### [COSA FARE]
Rispondi a queste domande sull'estratto dedicato alle obbligazioni:
1. Che ruolo ricopre Andrew Harmstone in Morgan Stanley Investment Management?
2. Nello scenario 2017 più probabile secondo Christophe Bernard, quante volte la Federal Reserve rialza i tassi di interesse?
3. Quale peso raccomanda Christophe Bernard per gli high yield?

### [ESTRATTO DA LEGGERE]
┄┄┄┄┄┄┄┄┄┄┄┄┄┄┄┄┄┄┄┄

A proposito di high yield, quelli americani piacciono molto a Andrew Harmstone, Managing Director di Morgan Stanley Investment Management. “Siamo convinti che lo spread, il differenziale di rendimento tra l’high yield USA e quello europeo, offra attualmente un’opportunità. Riteniamo che il distress ratio (cioè il rapporto tra emittenti insolventi sul totale) stia calando grazie alla ripresa delle materie prime, al buon stato di salute complessivo dell’economia globale e alla stabilizzazione dei corsi petroliferi” fa sapere, nell’articolo “High yield USA, una riserva di rendimento per l’investitore obbligazionario”, Andrew Harmstone che poi aggiunge: “L’opportunità potenziale che scorgiamo nell’high yield statunitense è in larga misura riconducibile al cosiddetto ‘cuscinetto delle cedole’ generato dai coupon più elevati pagati negli USA”. Tale cuscinetto svolge una funzione di airbag nel momento in cui l’aumento dei tassi d’interesse fa scendere il valore delle obbligazioni: un investitore perderà denaro sulla posizione obbligazionaria, ma incasserà comunque la cedola, ipotizzando che l’emittente adempia al suo obbligo di pagare il reddito promesso. “Ciò può contribuire ad ammortizzare il colpo dell’incremento dei tassi. In genere, il cuscinetto delle cedole potrebbe essere definito come l’aumento percentuale di rendimento che provocherebbe un calo dei prezzi abbastanza ampio da annullare il guadagno derivante dal dividendo annuo del titolo obbligazionario”.
Nel scenario 2017 più probabile, Christophe Bernard, Chief Strategist di Vontobel, intravede il neo presidente americano Trump che implementa prevalentemente la propria agenda pro-crescita, stimolando una maggiore crescita, un incremento dell’inflazione e del deficit di bilancio. La Federal Reserve rialza quattro volte i tassi di interesse mentre i rendimenti del mercato obbligazionario continuano a crescere. Nella zona euro, invece, si sviluppa una ‘Soft Brexit’ mentre sia le elezioni che la crisi migratoria non provocano particolari turbolenze. Inoltre la UE permette deficit di bilancio più elevati mentre la BCE lascia invariati i tassi sebbene proceda con la graduale riduzione del programma di acquisto sul mercato di obbligazioni a partire dal 4 ° trimestre 2017. Per quanto riguarda i titoli di stato, la raccomandazione di Christophe Bernard che emerge dall’articolo “Prospettive 2017, chi vincerà la sfida tra reflazione e stagflazione” è di sottopeso. Il rendimento dei bund non è affatto attraente mentre le obbligazioni americane forniscono un profilo di rendimento asimmetrico deve le aspettative di inflazione superano le attuali valutazioni. Sottopeso, complessivo, anche nel credito ma alcune differenze: sottopeso nelle obbligazioni societari investment grade, peso neutrale negli high yield e sottopeso nel debito dei mercati emergenti.

┄┄┄┄┄┄┄┄┄┄┄┄┄┄┄┄┄┄┄┄

Dati di grounding degli screenshot
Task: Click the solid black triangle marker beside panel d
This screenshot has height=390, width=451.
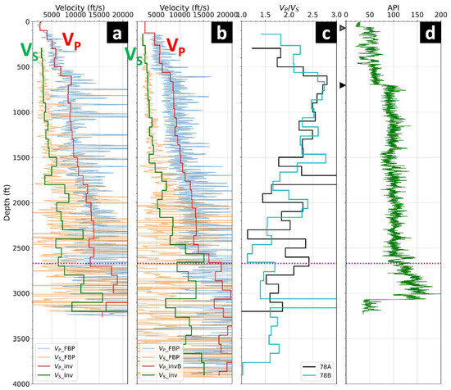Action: coord(344,85)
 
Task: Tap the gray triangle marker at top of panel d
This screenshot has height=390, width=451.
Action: coord(344,27)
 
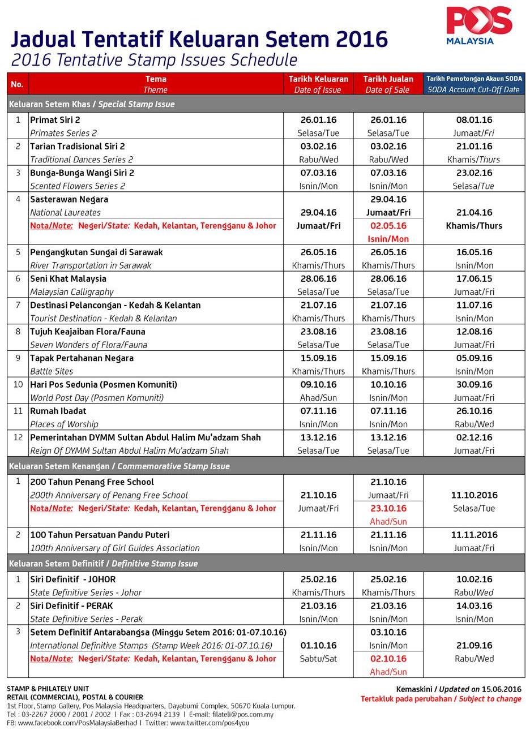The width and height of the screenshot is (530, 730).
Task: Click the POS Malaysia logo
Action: coord(478,25)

┄┄┄┄┄┄┄┄┄┄┄┄┄┄┄┄┄┄┄┄

### [RISPOSTA]
1. Managing Director.
2. Quattro volte.
3. Peso neutrale.